> **Assignment 1**: For the article on strontium at the Tiffin landfill, mark each statement yes or no and quote the words that decide it: (a) the strontium turned up in a surface water seep near buried wastes; (b) the landfill is still in operation; (c) the further analysis will be done at Ohio EPA's Bowling Green office.
> **Assignment 2**: In the article on strontium at the Tiffin landfill, what position does Jeff Steers hold?

> **Source extract**:
━━━━━━━━━━━━━━━━━━━━━━━━━━━━━━
Landfill contains strontium

By Carol Bogart
Staff Writer

Strontium detected at a closed Tiffin landfill will be re-tested to determine what kind of strontium it is.

So says Jeff Steers, assistant director of Ohio EPA's Bowling Green office.

While limestone fossils like those found throughout Seneca County are, according to the U.S. Geological Survey, rich in naturally occurring strontium, some types of strontium are man-made and are used in various industries.

Because Charlotte Seifert and others have asked about the possible presence of radioactive or other strontium wastes at the Tiffin landfill on CR 90, strontium found in a surface water seep in the vicinity of buried wastes will, Steers says, be further analyzed by Ohio EPA's lab in Columbus.
━━━━━━━━━━━━━━━━━━━━━━━━━━━━━━
> **Data under study**:
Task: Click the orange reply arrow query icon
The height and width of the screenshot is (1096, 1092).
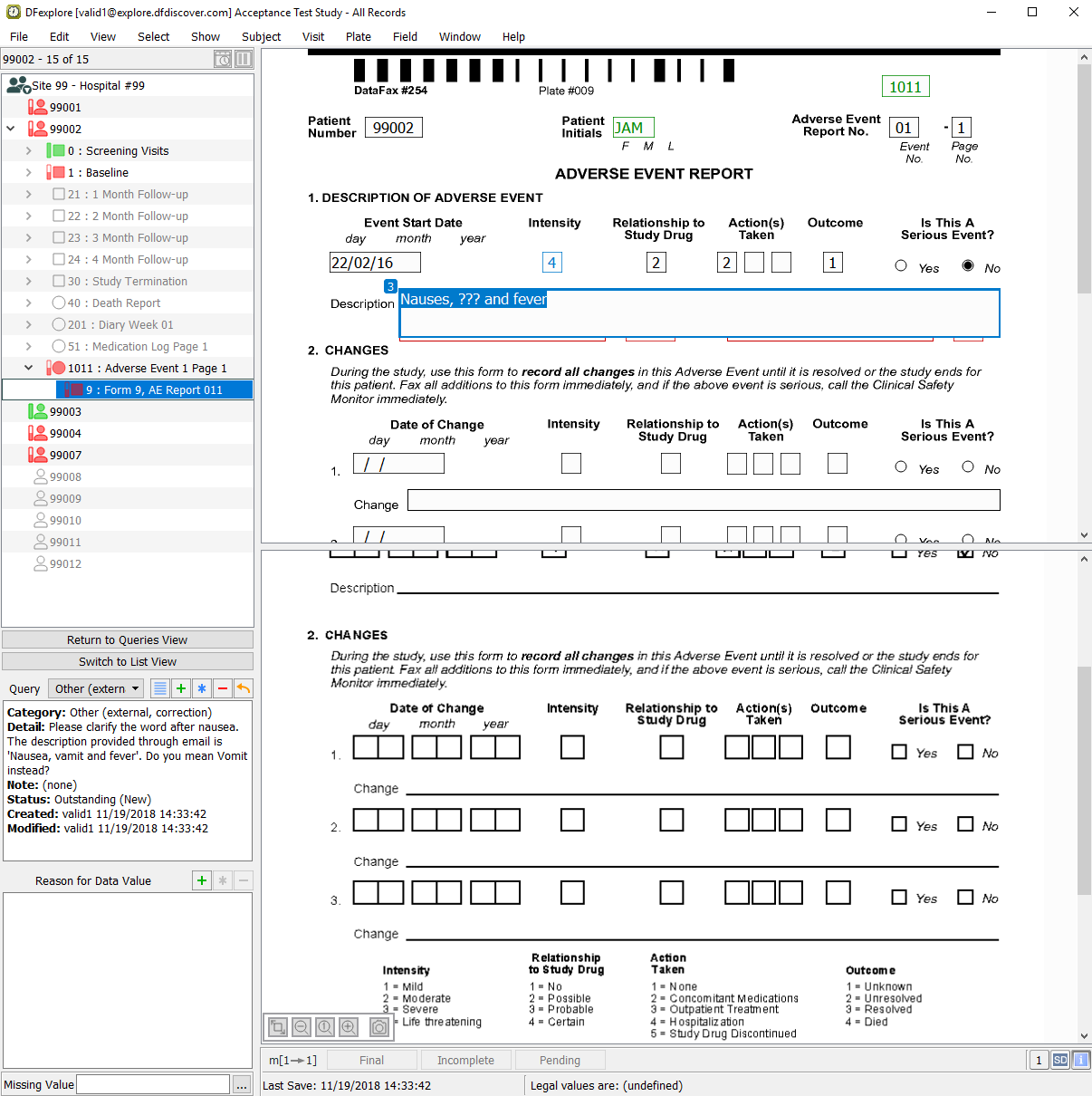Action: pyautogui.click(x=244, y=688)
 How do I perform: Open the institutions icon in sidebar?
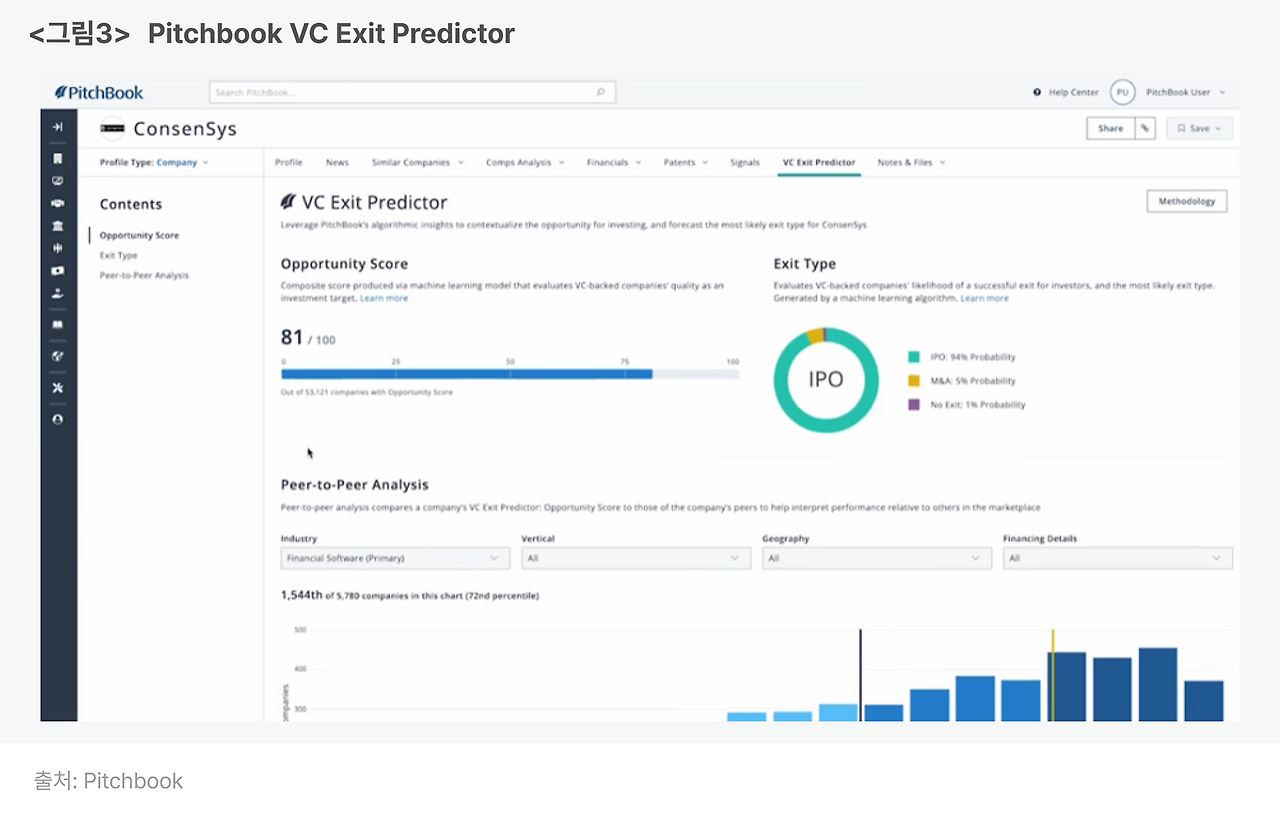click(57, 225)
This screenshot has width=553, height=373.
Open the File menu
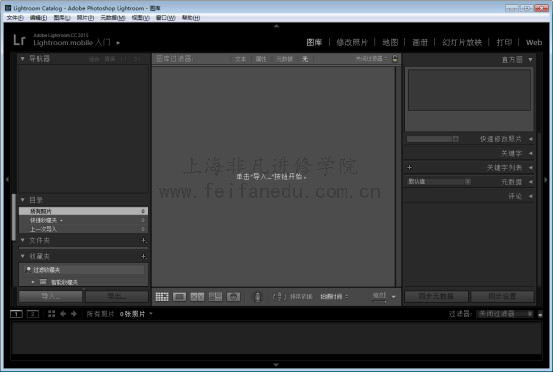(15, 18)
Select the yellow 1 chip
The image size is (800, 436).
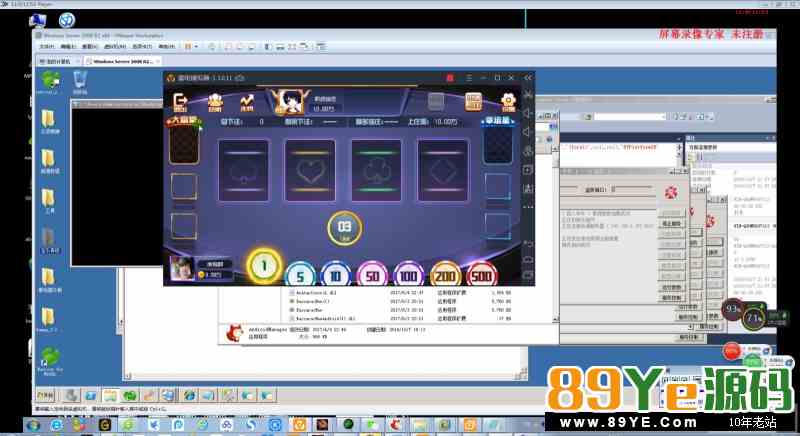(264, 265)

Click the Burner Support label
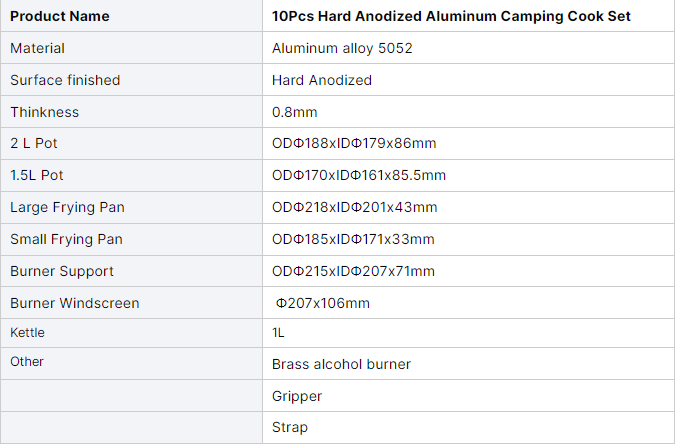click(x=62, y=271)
━━━━━━━━━━━━━━━━━━━━━━━━━━━━━━
> **Task solution 1**:
(a) Yes: "strontium found in a surface water seep in the vicinity of buried wastes"
(b) No: "a closed Tiffin landfill"
(c) No: "be further analyzed by Ohio EPA's lab in Columbus"

> **Task solution 2**: He is assistant director of Ohio EPA's Bowling Green office.